> [EXERCISE 1]: Duplicate the prostate cancer screening passage from "In 2012 the" up to and including "any potential benefit.".
> [EXERCISE 2]: Using the prostate cancer screening passage, state in one to three sentences why the U.S. Preventative Services Task Force advised against PSA screening in 2012.
> [EXERCISE 3]: Resume the prostate cancer screening passage after its last sentence.

Prostate Cancer Screening

In 2012 the U.S. Preventative Services Task Force determined that men of any age should NOT have prostate cancer screening using the PSA blood test, with or without digital rectal examination. This recommendation was based on evidence that the potential harms of screening outweighed any potential benefit.
• Prostate cancer is the second most common cancer in men, but in most cases it does not grow or cause symptoms. Treatment for prostate cancer is often unnecessary.
• The PSA screening test often suggests that prostate cancer may be present when there is no cancer (A “false-positive” result).
o Men with a positive PSA still only have about a 1% chance of having prostate cancer.

> [MATERIAL PROVIDED]:
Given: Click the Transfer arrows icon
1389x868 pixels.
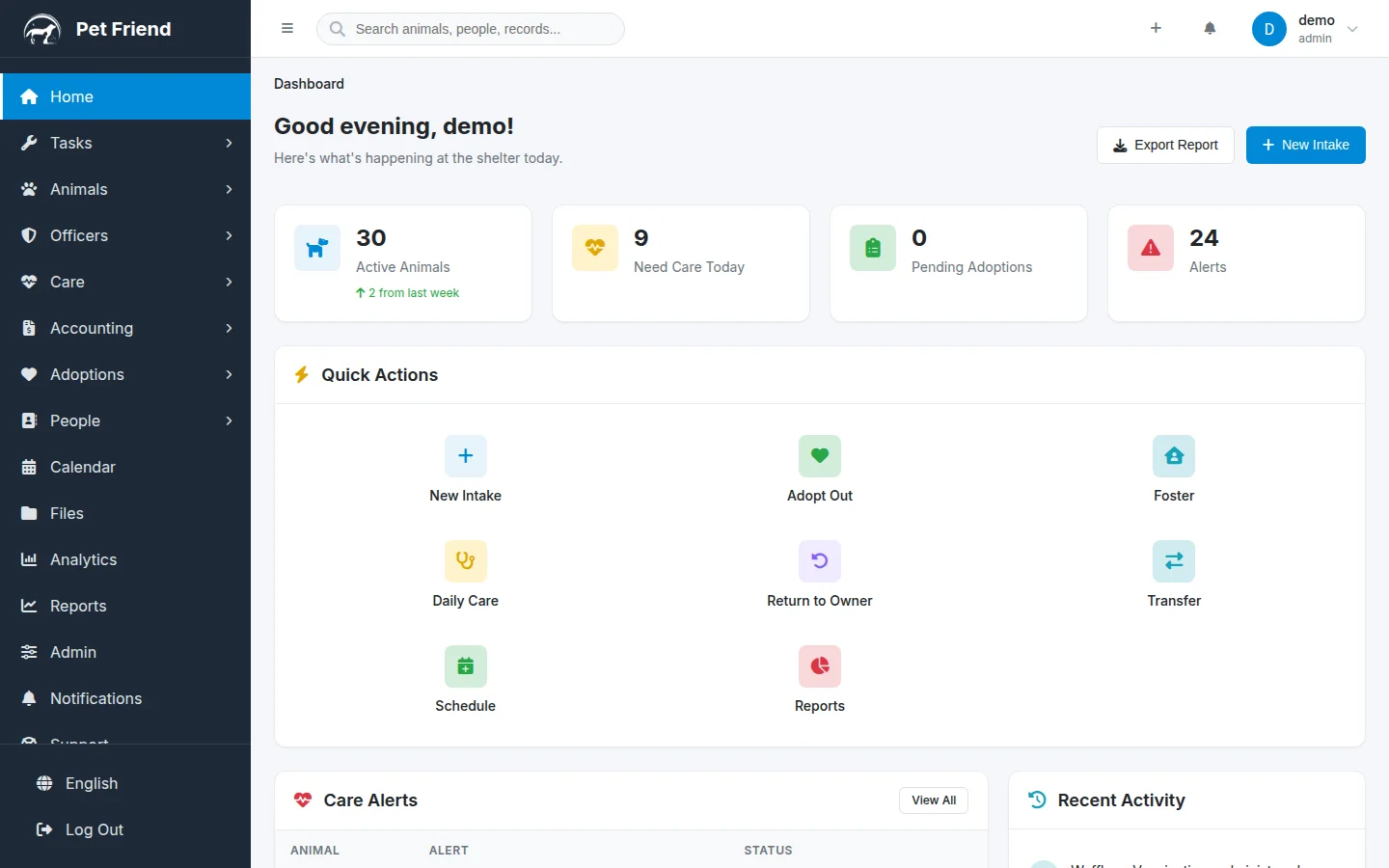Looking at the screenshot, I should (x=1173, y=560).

...

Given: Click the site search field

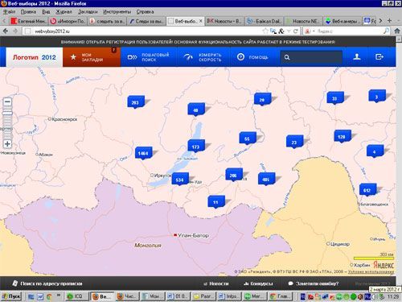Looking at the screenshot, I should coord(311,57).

> [TASK RESPONSE 1]:
In 2012 the U.S. Preventative Services Task Force determined that men of any age should NOT have prostate cancer screening using the PSA blood test, with or without digital rectal examination. This recommendation was based on evidence that the potential harms of screening outweighed any potential benefit.

> [TASK RESPONSE 2]: The Task Force based its recommendation on evidence that the potential harms of PSA screening outweighed any potential benefit.

> [TASK RESPONSE 3]:
• Follow up testing for positive PSA results can cause:
o Worry and anxiety
o Fever, infection, bleeding, urinary problems, pain
o Hospitalization
• Cancers that are detected are often treated because there is no way to currently tell for sure if a cancer is aggressive or not. This means many cancers will be treated unnecessarily with surgery, radiation, and/or hormone therapy. Potential side effects of treatment include:
o Erectile dysfunction (impotence)
o Urinary incontinence
o Problems with bowel control
o A small risk of death and serious complications from surgery
Therefore, prostate cancer screening with a PSA blood test is more likely to cause harm than benefit.
If you have further questions, or feel strongly that you should be screened for prostate cancer, please talk with your doctor.